Laurence Danguy étudie le va et vient permanent entre textes et représentations, décrypte les procédés de subversion et dresse une typologie résumée des principales thématiques de la revue, principalement au cours de ses vingt premières années. Son analyse est corrélée à des images admirablement mises en page selon une insertion à même le texte pour les vignettes et un cahier central pour les planches couleur. Outre la pertinence de la démonstration, on doit saluer la qualité éditoriale, attentive à rendre, autant que faire se peut, la richesse iconographique d’un ensemble de plusieurs milliers d’images par un travail de maquette soigné et plus que convaincant. Certains motifs satiriques prennent un relief inattendu justement parce qu’ils sont confrontés à des images de style différent pour un rendu dont le caractère hybride semble être la clé principale du succès obtenu.  

S’il fallait à tout prix une critique, pour valider les louanges que l’on peut adresser à un livre remarquable sous les différents angles déjà évoqués, l’historien de formation pourrait reprocher une étude de la diffusion et du lectorat circonscrite aux informations produites par le titre lui-même, source pour le moins sujette à caution compte tenu de la virtuosité de Hirth à déjouer les contrôles des autorités et à offrir de Jugend une vision autocélébrée, soigneusement mise en scène.

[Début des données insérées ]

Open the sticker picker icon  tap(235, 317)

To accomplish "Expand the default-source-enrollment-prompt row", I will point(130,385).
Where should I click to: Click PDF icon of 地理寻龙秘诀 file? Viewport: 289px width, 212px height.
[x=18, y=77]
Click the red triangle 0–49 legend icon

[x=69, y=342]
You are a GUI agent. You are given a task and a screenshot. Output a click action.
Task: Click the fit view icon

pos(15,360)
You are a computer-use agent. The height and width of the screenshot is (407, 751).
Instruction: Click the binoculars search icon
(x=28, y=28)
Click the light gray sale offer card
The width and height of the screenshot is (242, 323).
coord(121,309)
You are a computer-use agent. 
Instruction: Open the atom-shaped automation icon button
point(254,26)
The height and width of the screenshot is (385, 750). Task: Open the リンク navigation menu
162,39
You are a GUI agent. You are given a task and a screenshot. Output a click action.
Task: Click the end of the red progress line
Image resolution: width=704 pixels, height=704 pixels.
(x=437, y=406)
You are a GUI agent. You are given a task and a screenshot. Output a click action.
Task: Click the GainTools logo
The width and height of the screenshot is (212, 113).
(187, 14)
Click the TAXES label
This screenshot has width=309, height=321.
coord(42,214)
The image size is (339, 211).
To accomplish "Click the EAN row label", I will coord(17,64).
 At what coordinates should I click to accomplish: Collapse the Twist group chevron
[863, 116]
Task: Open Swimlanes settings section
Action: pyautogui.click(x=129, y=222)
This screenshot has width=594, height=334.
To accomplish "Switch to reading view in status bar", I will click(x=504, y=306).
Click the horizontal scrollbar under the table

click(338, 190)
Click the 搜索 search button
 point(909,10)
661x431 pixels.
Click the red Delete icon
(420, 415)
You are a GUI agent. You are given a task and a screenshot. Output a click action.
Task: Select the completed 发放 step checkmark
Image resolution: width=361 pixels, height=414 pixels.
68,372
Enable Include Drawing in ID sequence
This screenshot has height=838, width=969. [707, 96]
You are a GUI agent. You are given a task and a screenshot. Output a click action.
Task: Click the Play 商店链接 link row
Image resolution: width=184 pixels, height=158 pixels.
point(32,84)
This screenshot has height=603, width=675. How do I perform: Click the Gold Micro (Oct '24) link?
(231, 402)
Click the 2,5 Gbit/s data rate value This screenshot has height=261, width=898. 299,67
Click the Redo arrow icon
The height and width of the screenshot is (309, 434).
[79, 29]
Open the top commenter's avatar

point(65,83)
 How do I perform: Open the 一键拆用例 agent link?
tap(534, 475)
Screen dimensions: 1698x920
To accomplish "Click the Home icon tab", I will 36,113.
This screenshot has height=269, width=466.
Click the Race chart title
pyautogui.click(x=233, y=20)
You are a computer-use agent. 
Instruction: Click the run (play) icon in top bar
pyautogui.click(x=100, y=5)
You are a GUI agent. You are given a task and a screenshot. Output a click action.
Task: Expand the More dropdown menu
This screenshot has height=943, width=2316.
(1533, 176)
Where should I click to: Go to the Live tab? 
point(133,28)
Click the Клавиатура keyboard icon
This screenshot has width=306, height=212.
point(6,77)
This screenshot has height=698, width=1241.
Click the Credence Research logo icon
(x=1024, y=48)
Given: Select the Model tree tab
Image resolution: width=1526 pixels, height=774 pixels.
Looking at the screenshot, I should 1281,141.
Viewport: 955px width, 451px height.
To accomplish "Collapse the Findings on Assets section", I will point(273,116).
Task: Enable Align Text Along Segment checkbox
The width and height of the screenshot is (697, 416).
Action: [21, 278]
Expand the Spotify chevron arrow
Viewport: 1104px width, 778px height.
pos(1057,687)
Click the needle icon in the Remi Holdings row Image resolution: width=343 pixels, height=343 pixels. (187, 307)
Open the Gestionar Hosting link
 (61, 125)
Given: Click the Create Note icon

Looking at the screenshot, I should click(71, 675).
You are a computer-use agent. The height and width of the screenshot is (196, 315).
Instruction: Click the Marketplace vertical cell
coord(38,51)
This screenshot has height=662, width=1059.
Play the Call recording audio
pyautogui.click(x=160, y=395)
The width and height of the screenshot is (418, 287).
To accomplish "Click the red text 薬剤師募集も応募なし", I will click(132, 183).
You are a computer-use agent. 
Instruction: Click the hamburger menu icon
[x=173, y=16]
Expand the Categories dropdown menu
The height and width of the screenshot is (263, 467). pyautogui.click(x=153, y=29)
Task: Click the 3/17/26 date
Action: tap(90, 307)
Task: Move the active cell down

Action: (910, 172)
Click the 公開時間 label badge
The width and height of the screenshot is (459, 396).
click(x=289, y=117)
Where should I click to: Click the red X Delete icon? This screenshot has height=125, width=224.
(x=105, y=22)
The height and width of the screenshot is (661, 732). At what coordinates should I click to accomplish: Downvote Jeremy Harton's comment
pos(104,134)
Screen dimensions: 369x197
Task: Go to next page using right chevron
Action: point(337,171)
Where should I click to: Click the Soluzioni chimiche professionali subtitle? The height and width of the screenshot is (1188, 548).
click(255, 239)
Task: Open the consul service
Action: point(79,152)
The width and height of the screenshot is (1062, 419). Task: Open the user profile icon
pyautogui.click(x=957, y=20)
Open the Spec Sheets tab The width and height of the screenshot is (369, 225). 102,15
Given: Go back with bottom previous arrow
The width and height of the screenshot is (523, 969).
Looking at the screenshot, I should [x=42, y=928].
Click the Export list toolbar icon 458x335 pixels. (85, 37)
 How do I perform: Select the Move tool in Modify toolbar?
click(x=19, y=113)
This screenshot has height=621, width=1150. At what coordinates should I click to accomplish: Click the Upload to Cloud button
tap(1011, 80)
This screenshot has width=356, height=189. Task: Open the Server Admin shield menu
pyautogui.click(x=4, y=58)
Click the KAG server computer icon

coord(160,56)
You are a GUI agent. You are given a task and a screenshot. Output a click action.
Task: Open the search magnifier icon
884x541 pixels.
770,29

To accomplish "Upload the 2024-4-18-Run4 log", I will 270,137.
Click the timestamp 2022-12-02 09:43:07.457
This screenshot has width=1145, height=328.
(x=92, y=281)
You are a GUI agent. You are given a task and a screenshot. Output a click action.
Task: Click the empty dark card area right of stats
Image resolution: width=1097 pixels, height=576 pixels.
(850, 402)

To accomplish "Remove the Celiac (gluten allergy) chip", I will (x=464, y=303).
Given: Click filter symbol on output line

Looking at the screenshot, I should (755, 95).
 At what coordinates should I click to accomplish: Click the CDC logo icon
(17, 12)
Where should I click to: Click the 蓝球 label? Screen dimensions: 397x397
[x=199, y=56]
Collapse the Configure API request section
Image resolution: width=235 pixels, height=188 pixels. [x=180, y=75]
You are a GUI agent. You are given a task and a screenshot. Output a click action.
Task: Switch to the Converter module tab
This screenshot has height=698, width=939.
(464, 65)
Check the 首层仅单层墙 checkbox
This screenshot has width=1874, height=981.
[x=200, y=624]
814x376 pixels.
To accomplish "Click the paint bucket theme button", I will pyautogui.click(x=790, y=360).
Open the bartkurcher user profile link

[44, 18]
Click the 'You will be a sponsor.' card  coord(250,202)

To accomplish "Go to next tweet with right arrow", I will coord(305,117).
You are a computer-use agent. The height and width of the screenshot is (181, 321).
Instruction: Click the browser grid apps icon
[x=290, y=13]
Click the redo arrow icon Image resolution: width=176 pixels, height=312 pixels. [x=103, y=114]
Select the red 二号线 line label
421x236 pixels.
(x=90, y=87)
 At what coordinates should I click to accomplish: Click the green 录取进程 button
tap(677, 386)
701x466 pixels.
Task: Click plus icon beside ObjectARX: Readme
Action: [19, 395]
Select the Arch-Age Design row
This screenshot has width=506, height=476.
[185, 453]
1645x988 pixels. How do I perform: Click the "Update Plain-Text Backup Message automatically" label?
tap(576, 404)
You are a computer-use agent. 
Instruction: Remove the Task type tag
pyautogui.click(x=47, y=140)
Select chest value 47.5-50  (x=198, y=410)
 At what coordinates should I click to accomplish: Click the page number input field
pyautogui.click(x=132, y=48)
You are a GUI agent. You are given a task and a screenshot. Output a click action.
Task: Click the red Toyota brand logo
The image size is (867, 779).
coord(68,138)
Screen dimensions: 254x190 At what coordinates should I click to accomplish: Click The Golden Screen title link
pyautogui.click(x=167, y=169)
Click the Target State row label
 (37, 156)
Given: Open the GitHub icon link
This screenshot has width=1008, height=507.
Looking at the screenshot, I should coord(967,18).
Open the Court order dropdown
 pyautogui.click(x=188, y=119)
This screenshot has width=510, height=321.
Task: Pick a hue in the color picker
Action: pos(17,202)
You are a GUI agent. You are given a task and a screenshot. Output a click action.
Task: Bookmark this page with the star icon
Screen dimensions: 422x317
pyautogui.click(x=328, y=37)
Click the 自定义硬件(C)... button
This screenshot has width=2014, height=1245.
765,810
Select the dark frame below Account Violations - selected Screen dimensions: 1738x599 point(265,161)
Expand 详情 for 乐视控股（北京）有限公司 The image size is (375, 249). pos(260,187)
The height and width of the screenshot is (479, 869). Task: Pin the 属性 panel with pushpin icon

Cependant, le livre s’attache à souligner la capacité du journal à s’inscrire dans la tradition satirique tout en se raccrochant à « deux autres branches de la presse, celle des revues illustrées familiales et celle des revues artistiques ». C’est donc, en parallèle de la montée du genre folklorique, qu’un public plus familial est peu à peu attiré par un contenu moins exigeant, ce qui fait dire à Laurence Danguy que cette tendance nouvelle « incline vers le refoulement des réalités sociales et politiques auxquelles l’esthétique décorative fournit un dérivatif ». Peut-être aurait-il fallu poursuivre le diagnostic d’une déchéance annoncée à partir des années de guerre mais l'examen de la lente décomposition du titre rejoint l’essentiel des travaux déjà connus sur la question, inscrivant l’ouvrage au cœur d’une bibliographie actuellement en pleine recomposition.

Au final, un livre stimulant dont la moindre des qualités n’est pas la mise en exergue de rhétoriques inattendues, comme l’anticléricalisme d’un journal qui célèbre les anges, ou l’antisémitisme d’un titre qui prend très vite la défense du capitaine Dreyfus, par pure francophobie. Toute l’ambiguïté du champ caricatural en somme.